Concernant l’assurance-vie, j’ai bien entendu le Rapporteur général et je me sens concerné notamment sur la question d’actions dans le viager. C’est vrai que si l’on prend un peu de recul et que l’on se repositionne par rapport au sempiternel débat entre répartition et capitalisation, on peut dire qu’il existe un énorme fonds de capitalisation qui est l’immobilier. Les Français n’investissent pas dans les fonds de capitalisation mais, spontanément, se précipitent sur la construction de logement. Il existe donc un capital énorme qui n’est pas solvable, qui n’est pas liquide. Dans certains cas et compte tenu de la problématique de l’évolution du régime des retraites dans le futur, l’un des éléments de la solution pourrait être d’ouvrir la possibilité de rendre liquide une partie de ce capital investi pour celles et ceux qui le souhaiteraient, à condition de vaincre une réticence psychologique qui est celle de l’héritage et de la transmission. J’attire votre attention sur le fait qu’on vit sur des schémas anciens. Quand on regarde l’évolution de la famille actuelle et son éclatement, on peut se dire que certains héritages seront fragmentés. J’ai en tête des cas précis où des personnes vivent difficilement leur retraite car elles ont peu de moyens et ne transmettront pas grand-chose alors qu’elles possèdent en réalité un patrimoine. Peut-être la Caisse dispose-t-elle de la crédibilité et peut-elle offrir des éléments de confiance. Si l’on ajoute un droit de préemption pour les héritiers, cela peut avoir une certaine influence. Il ne faut certainement pas créer un nouveau fonds, car il y en a déjà beaucoup. Il faudra d’ailleurs certainement établir un jour le gigantesque catalogue de ces fonds : même lorsqu’on discute avec les acteurs économiques, quand on leur parle d’un fonds, ils vous demandent où il se trouve.

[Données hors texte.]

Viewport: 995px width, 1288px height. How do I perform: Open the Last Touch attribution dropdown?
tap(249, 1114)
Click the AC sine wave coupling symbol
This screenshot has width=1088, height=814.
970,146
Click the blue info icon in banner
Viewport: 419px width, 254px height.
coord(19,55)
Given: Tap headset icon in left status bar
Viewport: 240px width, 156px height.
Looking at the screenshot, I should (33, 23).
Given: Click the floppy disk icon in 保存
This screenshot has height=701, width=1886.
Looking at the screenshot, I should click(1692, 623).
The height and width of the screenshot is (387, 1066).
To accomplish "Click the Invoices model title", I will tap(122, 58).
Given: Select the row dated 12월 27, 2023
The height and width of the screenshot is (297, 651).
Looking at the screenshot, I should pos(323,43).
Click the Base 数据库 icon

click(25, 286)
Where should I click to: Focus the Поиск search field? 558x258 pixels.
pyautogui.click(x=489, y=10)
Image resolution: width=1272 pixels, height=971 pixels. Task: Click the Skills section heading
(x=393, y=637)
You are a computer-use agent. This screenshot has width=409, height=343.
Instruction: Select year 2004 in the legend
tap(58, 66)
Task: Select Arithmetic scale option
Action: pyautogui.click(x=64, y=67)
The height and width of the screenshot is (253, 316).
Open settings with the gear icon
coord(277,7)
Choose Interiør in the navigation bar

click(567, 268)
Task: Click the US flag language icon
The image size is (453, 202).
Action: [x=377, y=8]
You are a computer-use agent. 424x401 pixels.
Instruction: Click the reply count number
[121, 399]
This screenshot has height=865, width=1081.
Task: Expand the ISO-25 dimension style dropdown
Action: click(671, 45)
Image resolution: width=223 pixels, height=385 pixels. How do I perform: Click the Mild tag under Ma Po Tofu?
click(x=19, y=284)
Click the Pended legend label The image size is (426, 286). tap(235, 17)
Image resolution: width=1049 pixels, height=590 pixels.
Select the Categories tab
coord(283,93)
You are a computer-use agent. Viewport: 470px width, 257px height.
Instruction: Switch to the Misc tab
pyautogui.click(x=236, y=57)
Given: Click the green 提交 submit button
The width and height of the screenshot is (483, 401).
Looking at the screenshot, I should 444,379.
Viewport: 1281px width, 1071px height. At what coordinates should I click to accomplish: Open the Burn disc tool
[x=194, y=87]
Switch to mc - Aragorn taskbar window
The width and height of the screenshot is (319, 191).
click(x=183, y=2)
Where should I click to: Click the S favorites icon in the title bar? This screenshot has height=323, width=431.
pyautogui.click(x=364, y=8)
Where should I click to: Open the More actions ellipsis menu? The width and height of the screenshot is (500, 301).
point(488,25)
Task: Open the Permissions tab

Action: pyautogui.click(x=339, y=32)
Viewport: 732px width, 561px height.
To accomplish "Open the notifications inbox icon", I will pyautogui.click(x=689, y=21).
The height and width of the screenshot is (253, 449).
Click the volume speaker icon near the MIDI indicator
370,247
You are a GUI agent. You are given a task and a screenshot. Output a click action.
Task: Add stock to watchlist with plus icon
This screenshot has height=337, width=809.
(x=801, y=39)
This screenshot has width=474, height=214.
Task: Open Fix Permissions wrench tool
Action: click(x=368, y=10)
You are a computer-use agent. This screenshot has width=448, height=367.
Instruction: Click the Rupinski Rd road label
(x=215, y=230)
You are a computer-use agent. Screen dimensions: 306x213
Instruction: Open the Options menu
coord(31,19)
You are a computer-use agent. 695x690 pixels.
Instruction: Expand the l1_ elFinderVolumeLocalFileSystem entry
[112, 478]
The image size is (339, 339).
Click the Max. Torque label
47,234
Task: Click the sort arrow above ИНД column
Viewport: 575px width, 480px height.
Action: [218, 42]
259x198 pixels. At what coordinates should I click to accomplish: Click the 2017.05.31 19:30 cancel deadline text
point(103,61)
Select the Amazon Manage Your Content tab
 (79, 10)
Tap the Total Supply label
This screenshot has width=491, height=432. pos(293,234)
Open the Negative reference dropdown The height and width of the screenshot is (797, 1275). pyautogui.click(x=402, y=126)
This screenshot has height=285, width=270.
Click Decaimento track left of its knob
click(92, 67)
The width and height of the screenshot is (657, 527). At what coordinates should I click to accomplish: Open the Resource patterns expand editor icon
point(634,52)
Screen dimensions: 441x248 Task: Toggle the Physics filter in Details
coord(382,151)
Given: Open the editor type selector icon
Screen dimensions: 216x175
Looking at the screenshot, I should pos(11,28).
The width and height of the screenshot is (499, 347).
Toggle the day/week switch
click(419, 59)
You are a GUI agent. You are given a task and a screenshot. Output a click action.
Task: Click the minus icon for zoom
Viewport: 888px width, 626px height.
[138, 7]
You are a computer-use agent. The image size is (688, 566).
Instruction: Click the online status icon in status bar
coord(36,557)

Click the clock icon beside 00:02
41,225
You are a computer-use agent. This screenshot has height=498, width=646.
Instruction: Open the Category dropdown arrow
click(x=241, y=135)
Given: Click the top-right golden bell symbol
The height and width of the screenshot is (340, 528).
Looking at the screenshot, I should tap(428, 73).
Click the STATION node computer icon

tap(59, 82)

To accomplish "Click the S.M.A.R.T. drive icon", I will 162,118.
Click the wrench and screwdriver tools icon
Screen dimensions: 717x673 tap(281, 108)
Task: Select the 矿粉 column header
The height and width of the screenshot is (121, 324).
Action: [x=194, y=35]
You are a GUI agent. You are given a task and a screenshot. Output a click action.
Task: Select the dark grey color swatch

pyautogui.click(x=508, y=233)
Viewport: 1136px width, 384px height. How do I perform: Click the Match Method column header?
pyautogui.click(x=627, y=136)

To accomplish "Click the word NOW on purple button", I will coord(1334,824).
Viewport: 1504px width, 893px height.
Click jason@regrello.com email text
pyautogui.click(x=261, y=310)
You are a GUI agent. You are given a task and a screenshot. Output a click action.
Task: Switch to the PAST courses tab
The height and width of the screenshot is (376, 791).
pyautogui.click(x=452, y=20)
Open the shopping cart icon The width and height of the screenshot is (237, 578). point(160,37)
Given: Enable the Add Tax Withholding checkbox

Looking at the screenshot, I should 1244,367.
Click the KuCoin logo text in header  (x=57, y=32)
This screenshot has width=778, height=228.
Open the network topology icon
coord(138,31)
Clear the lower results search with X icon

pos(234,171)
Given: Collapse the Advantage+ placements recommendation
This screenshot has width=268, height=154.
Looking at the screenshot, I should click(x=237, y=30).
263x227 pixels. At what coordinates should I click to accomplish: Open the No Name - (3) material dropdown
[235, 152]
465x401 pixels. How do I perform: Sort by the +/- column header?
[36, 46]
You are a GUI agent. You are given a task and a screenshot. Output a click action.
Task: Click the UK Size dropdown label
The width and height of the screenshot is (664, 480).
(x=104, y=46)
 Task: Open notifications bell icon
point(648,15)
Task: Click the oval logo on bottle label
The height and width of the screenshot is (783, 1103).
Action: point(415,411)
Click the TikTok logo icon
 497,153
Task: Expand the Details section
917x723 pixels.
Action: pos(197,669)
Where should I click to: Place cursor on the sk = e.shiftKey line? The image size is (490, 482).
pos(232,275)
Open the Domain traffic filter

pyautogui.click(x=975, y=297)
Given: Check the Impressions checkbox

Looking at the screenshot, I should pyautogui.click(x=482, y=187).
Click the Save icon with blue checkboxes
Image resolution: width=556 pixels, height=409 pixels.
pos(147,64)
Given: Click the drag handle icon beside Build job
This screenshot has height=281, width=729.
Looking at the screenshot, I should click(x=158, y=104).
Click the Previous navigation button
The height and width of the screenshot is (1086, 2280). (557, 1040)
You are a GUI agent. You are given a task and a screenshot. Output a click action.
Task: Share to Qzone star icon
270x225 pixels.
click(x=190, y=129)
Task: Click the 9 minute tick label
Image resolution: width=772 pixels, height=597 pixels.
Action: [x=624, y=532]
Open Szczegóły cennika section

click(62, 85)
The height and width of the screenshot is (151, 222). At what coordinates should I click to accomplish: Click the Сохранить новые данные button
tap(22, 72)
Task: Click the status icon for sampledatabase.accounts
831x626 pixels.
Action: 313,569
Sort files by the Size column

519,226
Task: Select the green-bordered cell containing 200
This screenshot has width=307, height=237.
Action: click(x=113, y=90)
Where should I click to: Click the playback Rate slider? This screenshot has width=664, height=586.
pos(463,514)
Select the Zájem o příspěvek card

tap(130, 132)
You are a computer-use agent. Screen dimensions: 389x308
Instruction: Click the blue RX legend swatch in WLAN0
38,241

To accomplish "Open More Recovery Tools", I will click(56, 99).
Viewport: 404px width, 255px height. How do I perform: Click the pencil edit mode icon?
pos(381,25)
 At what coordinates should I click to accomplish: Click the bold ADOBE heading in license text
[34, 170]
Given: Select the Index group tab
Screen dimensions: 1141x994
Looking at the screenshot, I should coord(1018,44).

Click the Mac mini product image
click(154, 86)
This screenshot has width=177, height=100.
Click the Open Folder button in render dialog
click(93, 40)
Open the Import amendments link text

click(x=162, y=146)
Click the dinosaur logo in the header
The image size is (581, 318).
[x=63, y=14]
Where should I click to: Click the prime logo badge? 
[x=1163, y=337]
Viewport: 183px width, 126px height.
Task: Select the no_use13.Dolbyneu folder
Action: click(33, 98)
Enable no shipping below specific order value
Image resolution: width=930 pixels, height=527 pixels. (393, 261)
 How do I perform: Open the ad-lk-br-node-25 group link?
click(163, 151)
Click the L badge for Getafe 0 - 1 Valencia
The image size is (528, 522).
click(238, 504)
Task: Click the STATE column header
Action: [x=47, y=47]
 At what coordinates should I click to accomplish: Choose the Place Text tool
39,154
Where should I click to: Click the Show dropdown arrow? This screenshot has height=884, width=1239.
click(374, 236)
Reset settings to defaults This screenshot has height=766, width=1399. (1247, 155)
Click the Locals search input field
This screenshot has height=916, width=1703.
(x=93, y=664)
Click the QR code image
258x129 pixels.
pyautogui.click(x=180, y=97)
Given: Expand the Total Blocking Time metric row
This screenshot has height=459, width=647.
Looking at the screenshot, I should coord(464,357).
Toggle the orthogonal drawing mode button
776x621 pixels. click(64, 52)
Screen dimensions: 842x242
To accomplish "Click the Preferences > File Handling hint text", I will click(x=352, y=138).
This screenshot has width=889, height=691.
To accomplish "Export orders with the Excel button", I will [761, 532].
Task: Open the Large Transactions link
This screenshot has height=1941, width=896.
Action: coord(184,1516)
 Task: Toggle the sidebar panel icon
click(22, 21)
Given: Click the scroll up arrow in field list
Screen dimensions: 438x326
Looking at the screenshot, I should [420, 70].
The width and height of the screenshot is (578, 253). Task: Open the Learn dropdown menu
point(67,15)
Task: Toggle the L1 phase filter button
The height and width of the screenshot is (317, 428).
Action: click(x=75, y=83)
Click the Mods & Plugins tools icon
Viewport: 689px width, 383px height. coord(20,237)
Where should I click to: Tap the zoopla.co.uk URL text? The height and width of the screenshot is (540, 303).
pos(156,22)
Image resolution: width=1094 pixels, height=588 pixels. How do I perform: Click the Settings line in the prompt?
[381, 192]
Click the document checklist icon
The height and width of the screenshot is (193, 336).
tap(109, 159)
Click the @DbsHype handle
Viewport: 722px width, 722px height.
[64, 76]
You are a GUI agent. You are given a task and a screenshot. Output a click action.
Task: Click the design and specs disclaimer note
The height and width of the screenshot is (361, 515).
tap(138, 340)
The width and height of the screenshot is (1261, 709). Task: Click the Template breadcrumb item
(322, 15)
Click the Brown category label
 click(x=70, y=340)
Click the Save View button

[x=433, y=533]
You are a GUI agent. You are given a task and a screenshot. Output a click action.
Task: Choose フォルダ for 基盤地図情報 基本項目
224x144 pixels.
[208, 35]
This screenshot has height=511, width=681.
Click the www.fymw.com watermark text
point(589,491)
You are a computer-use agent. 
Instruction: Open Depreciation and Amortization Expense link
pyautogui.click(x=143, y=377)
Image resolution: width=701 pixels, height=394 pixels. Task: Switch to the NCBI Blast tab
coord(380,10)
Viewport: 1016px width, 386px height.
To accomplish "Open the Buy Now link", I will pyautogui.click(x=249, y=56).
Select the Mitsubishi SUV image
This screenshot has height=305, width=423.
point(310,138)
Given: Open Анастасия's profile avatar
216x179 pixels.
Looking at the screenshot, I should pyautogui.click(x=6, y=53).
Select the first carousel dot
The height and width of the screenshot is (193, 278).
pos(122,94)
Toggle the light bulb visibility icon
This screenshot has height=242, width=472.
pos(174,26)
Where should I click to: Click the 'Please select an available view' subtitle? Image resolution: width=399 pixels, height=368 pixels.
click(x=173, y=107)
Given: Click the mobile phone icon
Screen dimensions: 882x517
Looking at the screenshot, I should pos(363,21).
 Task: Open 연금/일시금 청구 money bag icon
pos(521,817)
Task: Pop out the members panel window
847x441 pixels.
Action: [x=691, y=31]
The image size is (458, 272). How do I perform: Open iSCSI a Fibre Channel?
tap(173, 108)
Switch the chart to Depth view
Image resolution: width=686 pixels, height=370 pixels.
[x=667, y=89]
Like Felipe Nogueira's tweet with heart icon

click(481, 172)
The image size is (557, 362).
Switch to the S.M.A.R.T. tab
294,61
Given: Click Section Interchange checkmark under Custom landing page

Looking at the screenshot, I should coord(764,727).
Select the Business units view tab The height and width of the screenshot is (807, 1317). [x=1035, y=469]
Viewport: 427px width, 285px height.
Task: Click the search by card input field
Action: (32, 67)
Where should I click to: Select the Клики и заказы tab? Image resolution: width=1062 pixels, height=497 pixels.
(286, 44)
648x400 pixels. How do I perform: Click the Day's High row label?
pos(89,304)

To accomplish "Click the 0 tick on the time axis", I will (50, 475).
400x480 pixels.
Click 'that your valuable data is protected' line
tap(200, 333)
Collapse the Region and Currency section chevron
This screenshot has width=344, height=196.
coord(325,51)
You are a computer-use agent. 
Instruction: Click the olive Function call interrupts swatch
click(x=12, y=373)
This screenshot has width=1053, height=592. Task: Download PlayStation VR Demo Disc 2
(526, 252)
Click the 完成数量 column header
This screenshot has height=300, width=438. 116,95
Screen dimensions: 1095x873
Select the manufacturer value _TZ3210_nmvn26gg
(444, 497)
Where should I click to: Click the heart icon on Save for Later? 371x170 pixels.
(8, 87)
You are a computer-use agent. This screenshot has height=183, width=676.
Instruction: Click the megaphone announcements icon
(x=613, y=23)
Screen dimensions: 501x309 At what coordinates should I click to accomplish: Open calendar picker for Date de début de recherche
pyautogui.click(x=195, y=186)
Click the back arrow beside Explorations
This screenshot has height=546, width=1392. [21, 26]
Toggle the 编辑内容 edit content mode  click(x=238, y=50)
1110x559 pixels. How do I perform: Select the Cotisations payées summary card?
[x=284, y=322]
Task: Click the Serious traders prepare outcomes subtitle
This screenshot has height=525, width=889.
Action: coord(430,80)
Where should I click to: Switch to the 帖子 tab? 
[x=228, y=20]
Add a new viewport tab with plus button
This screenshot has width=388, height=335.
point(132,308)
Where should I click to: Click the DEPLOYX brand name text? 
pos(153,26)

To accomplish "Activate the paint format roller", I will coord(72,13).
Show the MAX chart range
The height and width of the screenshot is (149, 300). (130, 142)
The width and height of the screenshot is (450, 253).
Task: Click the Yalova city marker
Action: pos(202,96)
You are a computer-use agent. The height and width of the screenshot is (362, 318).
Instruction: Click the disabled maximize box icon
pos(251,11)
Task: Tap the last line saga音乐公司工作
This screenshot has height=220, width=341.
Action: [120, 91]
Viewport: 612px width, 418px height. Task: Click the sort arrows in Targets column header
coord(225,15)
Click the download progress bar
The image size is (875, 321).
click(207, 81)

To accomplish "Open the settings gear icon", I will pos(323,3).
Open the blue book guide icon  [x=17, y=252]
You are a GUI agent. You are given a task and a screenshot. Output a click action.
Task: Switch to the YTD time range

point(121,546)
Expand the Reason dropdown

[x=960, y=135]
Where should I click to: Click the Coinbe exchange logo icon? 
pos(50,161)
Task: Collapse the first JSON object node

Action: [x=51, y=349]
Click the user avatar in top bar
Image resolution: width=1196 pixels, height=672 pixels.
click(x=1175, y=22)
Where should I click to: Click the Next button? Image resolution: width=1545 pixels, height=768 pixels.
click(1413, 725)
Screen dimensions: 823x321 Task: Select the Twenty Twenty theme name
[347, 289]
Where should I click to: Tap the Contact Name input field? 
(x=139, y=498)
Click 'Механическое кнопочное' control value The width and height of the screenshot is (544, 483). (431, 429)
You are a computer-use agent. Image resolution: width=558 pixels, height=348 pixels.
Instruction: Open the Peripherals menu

Madame Rabin, sur le sujet que vous avez évoqué, c’est déjà le cas, on peut déjà le faire et cela s’appelle « l’amélioration du patrimoine public ». Vous avez le droit de suggérer aux élus que vous connaissez les possibilités de financement à long terme pour cette accessibilité qui est très chère et qui pose des questions existentielles à certaines de nos mairies.

M. Jean-Pierre Jouyet. Sur la fragmentation, pour être très honnête avec vous, nous sommes dépendants aussi des projets présentés par les collectivités territoriales. Nous étudions l’éligibilité et il y a ensuite la répartition des enveloppes, qui ne nous appartient pas. Je trouve particulièrement intéressantes les mesures qui ont été prises à l’égard des communes, pour lesquelles cela représente des charges importantes.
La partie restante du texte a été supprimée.